◆ Work required ◆
Once the pictures are set aside, output all the records exactly.

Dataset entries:
BEGIN
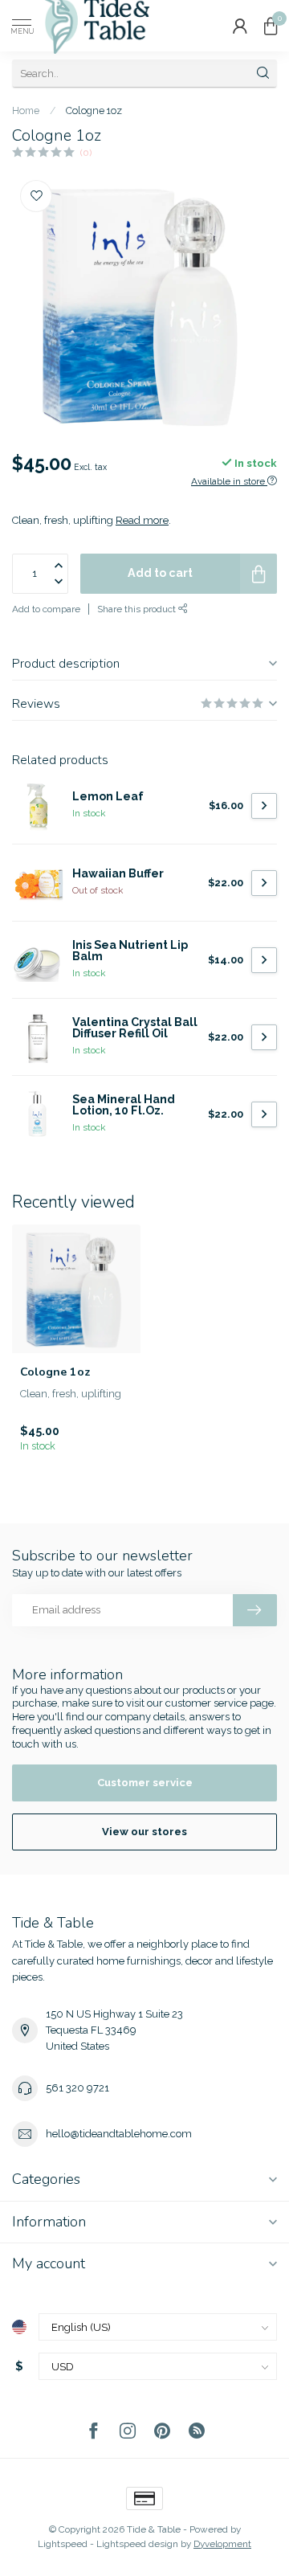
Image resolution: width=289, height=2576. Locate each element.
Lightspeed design (137, 2543)
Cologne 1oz (94, 110)
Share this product (137, 609)
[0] (270, 26)
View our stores (144, 1832)
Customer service (145, 1783)
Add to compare (46, 609)
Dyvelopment (222, 2543)
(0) (86, 152)
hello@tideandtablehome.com (119, 2134)
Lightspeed (63, 2543)
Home (25, 110)
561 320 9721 (77, 2088)
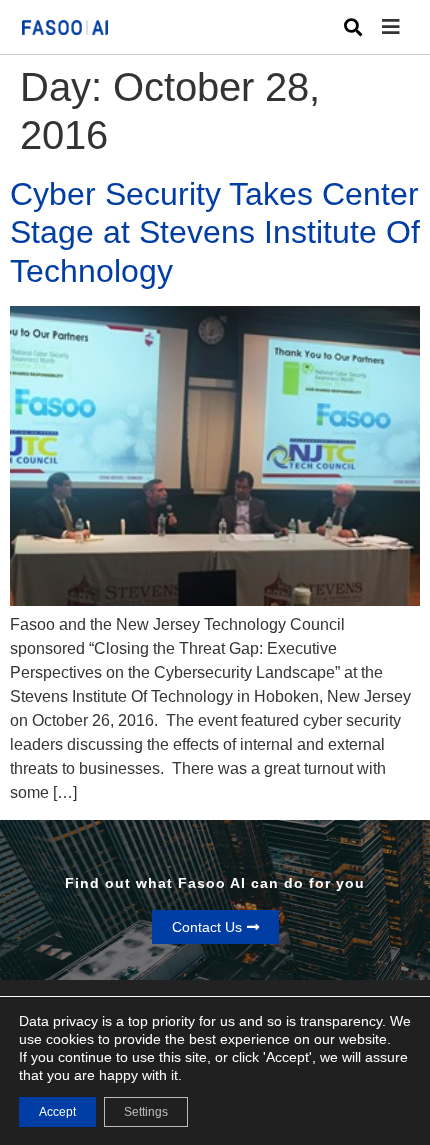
END
◆ Problem solution ◆
Image resolution: width=289, height=2576. Locate each element.
Lightspeed design (137, 2543)
Cologne 1oz (94, 110)
Share this product (137, 609)
[0] (270, 26)
View our stores (144, 1832)
Customer service (145, 1783)
Add to compare (46, 609)
Dyvelopment (222, 2543)
(0) (86, 152)
hello@tideandtablehome.com (119, 2134)
Lightspeed (63, 2543)
Home (25, 110)
561 320 9721 (77, 2088)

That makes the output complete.